The federal government is required to award contracts only to responsible contractors. Corporate misconduct brought to an agency's attention may trigger review by a suspension and debarment official to determine whether a lack of business integrity or an inability to satisfactorily perform government contracts exists. Any agency may initiate suspension and debarment proceedings against contractors. The General Services Administration maintains the centralized "excluded parties listing system."

The intended purpose of suspension and debarment proceedings is to consider a company's "present responsibility" to do business with the government, and, theoretically, not to punish a contractor. As a result, the suspension and debarment official traditionally limited examinations to a company's record as a government contractor. Suspension or debarment based on unrelated conduct was rare because there appeared to be less of a logical connection to suspending or debarring a company from federal work where a contractor performed well, but ran afoul of legal problems in other, unrelated areas.
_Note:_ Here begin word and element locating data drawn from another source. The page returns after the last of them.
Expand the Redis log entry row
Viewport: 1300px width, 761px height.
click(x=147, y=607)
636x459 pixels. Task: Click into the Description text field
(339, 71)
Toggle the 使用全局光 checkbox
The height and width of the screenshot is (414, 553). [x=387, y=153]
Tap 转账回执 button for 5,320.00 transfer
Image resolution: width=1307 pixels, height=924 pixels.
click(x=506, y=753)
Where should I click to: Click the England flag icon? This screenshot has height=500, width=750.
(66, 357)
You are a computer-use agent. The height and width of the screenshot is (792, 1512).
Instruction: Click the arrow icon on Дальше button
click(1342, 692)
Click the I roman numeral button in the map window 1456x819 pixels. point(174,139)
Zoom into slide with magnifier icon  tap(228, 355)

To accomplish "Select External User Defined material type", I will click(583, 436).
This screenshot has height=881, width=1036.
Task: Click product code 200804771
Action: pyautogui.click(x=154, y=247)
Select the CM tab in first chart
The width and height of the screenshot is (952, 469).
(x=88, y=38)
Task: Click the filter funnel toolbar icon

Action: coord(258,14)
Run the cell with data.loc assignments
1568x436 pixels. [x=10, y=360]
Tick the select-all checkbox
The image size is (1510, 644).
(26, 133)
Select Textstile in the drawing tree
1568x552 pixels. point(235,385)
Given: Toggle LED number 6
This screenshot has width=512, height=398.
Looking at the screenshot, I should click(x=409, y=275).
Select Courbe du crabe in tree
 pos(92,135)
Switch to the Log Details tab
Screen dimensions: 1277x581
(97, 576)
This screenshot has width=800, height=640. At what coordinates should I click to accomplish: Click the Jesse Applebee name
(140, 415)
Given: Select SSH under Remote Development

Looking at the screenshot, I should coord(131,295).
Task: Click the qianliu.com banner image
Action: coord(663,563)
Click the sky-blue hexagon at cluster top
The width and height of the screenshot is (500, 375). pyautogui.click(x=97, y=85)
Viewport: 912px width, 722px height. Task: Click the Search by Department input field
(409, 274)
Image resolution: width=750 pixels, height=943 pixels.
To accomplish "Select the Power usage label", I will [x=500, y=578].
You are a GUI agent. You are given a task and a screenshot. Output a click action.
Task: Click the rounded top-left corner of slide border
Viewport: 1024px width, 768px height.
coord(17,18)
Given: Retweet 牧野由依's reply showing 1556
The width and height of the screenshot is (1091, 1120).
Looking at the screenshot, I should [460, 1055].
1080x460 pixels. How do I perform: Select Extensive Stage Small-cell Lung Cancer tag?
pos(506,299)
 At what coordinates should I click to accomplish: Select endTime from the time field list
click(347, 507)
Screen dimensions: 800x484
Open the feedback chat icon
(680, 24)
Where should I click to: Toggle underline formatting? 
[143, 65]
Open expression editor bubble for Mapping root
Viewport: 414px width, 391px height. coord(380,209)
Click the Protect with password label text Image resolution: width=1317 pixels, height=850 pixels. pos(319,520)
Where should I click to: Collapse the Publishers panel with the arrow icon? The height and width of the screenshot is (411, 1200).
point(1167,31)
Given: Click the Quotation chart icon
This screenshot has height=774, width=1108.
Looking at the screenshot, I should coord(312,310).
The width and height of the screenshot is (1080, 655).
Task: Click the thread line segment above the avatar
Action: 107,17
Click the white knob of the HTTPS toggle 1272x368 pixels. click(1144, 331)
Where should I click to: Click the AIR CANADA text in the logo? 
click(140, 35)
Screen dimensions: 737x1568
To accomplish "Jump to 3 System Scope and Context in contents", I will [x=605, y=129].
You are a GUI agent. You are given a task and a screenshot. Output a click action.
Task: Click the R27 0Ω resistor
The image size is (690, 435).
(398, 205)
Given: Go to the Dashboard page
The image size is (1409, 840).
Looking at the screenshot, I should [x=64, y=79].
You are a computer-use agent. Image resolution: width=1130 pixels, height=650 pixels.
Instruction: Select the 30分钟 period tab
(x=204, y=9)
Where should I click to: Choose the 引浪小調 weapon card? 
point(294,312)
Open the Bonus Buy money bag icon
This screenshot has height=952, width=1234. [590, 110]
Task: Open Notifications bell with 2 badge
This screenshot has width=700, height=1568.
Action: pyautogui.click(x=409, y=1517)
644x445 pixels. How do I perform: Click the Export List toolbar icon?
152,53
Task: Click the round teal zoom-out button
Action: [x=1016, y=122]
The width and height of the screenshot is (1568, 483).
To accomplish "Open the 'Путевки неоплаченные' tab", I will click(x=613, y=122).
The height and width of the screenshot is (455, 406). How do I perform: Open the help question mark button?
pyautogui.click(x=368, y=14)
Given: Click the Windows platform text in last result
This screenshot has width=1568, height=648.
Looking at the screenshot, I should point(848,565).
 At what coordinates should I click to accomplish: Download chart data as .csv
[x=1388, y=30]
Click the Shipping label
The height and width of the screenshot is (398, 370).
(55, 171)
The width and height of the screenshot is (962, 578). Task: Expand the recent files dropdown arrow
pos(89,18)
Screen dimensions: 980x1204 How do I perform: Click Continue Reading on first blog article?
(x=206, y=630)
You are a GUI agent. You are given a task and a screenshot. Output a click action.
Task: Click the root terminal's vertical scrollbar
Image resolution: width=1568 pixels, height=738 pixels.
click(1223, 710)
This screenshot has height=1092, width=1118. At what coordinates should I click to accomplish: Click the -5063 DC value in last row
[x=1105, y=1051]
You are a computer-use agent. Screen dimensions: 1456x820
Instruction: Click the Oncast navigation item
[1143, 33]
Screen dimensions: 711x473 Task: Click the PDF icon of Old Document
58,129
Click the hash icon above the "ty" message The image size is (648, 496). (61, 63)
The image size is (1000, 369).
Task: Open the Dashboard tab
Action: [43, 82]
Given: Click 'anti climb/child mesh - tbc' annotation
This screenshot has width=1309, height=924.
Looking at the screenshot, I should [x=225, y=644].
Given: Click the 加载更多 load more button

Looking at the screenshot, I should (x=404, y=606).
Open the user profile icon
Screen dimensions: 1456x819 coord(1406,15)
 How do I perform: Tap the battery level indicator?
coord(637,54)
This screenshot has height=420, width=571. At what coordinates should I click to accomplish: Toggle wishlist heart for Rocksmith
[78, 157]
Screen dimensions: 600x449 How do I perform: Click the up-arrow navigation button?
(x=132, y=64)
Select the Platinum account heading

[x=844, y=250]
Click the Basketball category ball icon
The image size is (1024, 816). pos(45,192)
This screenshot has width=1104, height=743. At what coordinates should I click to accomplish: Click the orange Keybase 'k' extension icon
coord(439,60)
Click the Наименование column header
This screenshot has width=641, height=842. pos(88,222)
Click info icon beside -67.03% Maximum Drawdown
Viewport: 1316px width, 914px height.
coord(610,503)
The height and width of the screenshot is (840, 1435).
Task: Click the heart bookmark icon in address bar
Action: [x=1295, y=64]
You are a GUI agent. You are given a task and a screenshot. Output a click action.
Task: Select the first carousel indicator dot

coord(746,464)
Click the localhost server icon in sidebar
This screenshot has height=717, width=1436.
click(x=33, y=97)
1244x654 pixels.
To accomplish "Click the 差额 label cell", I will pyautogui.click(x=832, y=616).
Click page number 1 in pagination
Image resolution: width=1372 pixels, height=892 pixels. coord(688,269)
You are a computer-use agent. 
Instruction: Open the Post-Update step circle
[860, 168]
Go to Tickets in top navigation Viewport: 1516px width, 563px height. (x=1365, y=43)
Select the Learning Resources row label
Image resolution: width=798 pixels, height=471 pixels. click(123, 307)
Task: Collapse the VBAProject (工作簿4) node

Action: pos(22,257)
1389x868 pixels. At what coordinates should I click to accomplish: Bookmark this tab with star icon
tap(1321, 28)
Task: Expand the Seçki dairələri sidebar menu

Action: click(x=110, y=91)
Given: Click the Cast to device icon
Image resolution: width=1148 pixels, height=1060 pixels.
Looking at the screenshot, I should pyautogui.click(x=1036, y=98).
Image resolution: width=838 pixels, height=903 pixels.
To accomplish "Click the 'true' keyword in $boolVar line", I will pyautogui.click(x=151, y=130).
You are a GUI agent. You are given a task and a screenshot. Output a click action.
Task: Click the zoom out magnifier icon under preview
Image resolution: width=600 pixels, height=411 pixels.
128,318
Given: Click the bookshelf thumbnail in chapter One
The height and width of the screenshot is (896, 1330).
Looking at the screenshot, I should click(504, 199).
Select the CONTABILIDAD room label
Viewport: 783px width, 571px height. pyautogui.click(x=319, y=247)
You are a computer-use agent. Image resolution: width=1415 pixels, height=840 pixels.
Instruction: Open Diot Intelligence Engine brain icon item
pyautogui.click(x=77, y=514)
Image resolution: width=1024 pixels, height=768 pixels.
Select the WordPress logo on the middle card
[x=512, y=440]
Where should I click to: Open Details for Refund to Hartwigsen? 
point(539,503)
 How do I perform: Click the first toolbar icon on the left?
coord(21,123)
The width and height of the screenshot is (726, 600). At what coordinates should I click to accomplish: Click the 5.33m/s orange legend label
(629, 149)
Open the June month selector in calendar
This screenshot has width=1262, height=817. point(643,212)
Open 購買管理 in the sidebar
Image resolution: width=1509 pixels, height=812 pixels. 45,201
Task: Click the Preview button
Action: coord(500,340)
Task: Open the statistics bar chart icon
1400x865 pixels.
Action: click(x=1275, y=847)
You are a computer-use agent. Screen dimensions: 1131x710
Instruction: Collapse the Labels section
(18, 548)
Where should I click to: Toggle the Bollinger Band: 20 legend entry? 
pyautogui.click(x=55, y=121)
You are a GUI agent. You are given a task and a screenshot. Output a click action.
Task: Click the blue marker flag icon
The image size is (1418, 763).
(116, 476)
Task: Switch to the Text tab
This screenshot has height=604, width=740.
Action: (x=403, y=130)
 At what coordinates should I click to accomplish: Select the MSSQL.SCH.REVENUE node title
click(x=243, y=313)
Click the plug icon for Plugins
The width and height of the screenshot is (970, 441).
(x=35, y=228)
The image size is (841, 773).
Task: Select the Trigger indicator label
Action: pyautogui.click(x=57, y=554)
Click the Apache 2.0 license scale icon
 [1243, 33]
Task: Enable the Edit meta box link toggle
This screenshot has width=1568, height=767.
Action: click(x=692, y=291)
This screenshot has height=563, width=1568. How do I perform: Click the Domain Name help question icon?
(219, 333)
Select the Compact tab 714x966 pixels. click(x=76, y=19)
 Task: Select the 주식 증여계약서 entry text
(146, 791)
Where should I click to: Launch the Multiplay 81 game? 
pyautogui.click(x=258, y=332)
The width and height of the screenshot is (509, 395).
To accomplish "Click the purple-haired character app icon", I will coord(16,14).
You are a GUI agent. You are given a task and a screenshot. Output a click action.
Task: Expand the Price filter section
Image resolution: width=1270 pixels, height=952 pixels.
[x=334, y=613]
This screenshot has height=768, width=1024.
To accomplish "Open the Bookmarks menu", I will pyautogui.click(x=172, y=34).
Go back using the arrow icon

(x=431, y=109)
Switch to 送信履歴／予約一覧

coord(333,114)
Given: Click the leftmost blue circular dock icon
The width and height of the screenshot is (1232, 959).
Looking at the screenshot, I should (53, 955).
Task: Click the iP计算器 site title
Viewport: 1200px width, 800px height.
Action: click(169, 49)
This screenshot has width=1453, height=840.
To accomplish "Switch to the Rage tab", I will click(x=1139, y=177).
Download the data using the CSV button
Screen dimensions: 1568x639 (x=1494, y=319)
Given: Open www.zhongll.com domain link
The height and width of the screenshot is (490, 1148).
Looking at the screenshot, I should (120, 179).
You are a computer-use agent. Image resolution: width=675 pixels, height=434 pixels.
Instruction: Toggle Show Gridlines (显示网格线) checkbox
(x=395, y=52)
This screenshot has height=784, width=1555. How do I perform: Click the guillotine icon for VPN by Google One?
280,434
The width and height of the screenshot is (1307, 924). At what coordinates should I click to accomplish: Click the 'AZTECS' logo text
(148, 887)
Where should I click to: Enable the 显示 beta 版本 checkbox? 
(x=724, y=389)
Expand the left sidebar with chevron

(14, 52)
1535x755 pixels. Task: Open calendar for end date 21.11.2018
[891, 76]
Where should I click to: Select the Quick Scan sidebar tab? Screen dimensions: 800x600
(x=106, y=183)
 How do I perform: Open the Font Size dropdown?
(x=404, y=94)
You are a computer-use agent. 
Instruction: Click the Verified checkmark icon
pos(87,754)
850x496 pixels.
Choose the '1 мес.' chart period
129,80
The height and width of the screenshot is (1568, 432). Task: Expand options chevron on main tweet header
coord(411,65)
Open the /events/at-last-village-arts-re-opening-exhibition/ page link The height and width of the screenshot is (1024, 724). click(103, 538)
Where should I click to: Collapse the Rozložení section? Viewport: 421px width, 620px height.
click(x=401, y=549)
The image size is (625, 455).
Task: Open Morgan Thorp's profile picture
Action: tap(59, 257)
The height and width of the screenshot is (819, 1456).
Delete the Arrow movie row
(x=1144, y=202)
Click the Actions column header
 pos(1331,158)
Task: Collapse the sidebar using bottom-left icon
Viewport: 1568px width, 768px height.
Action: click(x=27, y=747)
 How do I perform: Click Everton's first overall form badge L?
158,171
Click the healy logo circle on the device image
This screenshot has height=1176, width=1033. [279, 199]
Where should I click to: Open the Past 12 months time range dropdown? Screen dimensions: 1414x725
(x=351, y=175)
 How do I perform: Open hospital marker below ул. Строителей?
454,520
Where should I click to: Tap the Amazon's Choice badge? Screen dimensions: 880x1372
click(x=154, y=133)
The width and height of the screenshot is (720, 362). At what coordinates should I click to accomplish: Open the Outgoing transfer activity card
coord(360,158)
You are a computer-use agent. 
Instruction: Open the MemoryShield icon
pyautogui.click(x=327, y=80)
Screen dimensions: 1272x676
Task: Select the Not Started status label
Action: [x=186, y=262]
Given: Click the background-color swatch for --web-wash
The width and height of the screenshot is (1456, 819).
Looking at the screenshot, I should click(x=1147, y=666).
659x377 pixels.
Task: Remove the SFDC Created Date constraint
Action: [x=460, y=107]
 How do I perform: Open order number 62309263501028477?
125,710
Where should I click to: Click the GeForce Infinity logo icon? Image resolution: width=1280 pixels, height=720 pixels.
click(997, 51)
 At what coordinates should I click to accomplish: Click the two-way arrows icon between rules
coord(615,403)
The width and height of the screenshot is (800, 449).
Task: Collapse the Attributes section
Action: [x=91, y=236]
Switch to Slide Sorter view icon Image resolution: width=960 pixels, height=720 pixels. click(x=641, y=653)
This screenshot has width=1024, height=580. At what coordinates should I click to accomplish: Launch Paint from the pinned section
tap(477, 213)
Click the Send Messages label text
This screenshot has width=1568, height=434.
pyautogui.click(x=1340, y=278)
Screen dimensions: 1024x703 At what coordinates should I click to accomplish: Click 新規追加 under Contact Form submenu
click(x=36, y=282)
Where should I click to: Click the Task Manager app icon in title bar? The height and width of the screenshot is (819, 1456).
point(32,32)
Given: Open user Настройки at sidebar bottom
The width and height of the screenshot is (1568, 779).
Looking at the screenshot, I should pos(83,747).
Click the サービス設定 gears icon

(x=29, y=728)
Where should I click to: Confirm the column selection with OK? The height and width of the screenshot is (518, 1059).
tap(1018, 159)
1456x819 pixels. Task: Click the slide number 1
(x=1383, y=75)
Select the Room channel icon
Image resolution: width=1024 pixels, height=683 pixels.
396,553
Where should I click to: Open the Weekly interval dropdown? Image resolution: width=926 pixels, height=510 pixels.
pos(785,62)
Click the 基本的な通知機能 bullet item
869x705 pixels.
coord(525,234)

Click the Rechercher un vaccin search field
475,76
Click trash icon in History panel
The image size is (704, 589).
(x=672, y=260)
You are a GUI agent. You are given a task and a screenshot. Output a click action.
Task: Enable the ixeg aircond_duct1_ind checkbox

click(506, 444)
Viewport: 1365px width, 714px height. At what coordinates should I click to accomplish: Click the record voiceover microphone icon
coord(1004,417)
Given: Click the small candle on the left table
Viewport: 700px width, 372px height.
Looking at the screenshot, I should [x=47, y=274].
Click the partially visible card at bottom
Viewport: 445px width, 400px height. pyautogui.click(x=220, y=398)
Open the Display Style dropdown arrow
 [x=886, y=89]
With the collapse of Enron and the involvement of Arthur Andersen, its outside auditor, the Office of Management and Budget asked GSA to initiate suspension and debarment proceedings, although no government contracting impact could be cited. GSA suspended Enron and debarred Arthur Andersen. Enron had not been a major government contractor, but Arthur Andersen had a well-established government contracts division with a sterling record as a contractor. Nonetheless, GSA debarred Arthur Andersen based on conviction of offences unrelated to any government contracts. This was one of many legal blows leading to the dissolution of Andersen.

More recently, GSA initiated proceedings to debar WorldCom Inc., which was accused of corporate fraud not directly related to the performance of government contracts. The company's government contracting divisions or personnel were not implicated, and the company had not been indicted by the government. However, GSA took action based on, inter alia, information provided by GSA's Office of Inspection General and the "Thornburgh Report" that had been prepared for the WorldCom board of directors.

The integrity of government contracting was not at risk in either the Enron, the Arthur Andersen suspension and debarments nor with respect to WorldCom. As a policy matter, while the government is always obligated to protect the integrity of contracting, the suspension and debarment official role in purely commercial or securities matters has been less clear.